## [Requirement]
Return only the lines from the top of the data down to the one that holds "Privacy Policy (107, 2513)", both included, without any pictures.

── Provided records

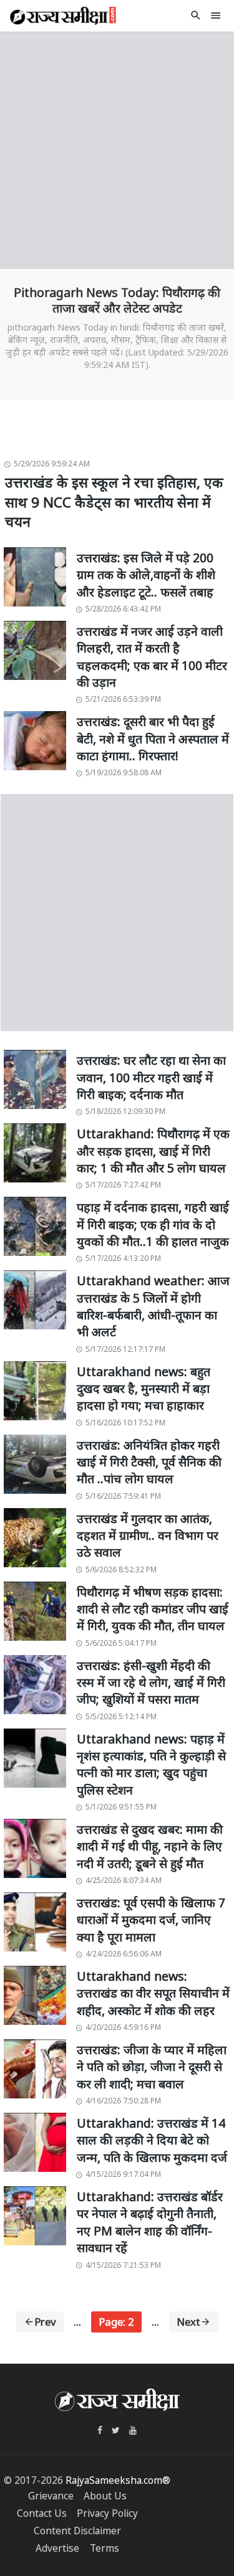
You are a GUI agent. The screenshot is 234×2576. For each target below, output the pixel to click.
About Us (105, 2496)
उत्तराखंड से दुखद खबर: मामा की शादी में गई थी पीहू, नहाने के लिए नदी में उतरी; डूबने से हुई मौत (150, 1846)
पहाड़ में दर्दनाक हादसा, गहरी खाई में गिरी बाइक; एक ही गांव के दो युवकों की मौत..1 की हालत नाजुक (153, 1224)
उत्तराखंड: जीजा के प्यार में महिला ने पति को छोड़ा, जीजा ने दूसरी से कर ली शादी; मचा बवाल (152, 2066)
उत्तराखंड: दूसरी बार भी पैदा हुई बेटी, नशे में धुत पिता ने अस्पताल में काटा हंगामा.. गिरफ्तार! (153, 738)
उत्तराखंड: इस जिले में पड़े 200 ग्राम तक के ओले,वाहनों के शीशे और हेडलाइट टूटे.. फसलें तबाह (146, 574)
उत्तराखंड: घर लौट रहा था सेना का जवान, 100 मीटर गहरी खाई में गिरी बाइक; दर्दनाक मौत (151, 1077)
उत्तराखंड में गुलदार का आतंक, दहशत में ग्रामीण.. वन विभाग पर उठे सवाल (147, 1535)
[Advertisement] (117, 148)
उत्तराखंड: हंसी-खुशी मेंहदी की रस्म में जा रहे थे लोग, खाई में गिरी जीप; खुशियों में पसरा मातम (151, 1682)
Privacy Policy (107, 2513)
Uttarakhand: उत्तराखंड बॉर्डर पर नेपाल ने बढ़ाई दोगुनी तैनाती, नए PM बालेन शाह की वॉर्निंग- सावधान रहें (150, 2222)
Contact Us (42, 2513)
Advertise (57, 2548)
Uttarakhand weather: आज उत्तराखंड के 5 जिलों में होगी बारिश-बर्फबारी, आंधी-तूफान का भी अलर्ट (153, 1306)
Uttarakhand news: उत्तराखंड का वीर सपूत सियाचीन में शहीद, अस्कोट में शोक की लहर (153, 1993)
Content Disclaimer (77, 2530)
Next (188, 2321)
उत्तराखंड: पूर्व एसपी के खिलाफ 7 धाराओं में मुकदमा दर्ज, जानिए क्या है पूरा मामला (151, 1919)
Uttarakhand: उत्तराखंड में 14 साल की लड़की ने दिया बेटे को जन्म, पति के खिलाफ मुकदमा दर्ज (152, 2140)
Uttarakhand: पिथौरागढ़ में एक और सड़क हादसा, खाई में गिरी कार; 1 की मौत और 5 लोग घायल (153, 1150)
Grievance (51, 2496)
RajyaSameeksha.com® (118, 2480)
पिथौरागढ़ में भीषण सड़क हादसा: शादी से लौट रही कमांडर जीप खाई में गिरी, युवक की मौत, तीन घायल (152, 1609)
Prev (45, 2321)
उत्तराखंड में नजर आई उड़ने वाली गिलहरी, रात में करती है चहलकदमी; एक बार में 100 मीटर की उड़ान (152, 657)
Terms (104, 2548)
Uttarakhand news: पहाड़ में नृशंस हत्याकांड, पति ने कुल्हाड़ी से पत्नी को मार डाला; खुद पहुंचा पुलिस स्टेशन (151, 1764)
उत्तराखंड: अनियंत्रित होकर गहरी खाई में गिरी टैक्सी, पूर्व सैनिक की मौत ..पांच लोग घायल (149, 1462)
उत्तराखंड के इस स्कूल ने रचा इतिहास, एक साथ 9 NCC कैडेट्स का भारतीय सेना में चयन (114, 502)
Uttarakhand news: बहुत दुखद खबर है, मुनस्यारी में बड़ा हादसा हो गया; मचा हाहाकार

────

## [Output for this task]
You are a GUI agent. The screenshot is 234×2576. For each target below, output the pixel to click.
About Us (105, 2496)
उत्तराखंड से दुखद खबर: मामा की शादी में गई थी पीहू, नहाने के लिए नदी में उतरी; डूबने से हुई मौत (150, 1846)
पहाड़ में दर्दनाक हादसा, गहरी खाई में गिरी बाइक; एक ही गांव के दो युवकों की मौत..1 की हालत नाजुक (153, 1224)
उत्तराखंड: जीजा के प्यार में महिला ने पति को छोड़ा, जीजा ने दूसरी से कर ली शादी; मचा बवाल (152, 2066)
उत्तराखंड: दूसरी बार भी पैदा हुई बेटी, नशे में धुत पिता ने अस्पताल में काटा हंगामा.. गिरफ्तार! (153, 738)
उत्तराखंड: इस जिले में पड़े 200 ग्राम तक के ओले,वाहनों के शीशे और हेडलाइट टूटे.. फसलें तबाह (146, 574)
उत्तराखंड: घर लौट रहा था सेना का जवान, 100 मीटर गहरी खाई में गिरी बाइक; दर्दनाक मौत (151, 1077)
उत्तराखंड में गुलदार का आतंक, दहशत में ग्रामीण.. वन विभाग पर उठे सवाल (147, 1535)
[Advertisement] (117, 148)
उत्तराखंड: हंसी-खुशी मेंहदी की रस्म में जा रहे थे लोग, खाई में गिरी जीप; खुशियों में पसरा मातम (151, 1682)
Privacy Policy (107, 2513)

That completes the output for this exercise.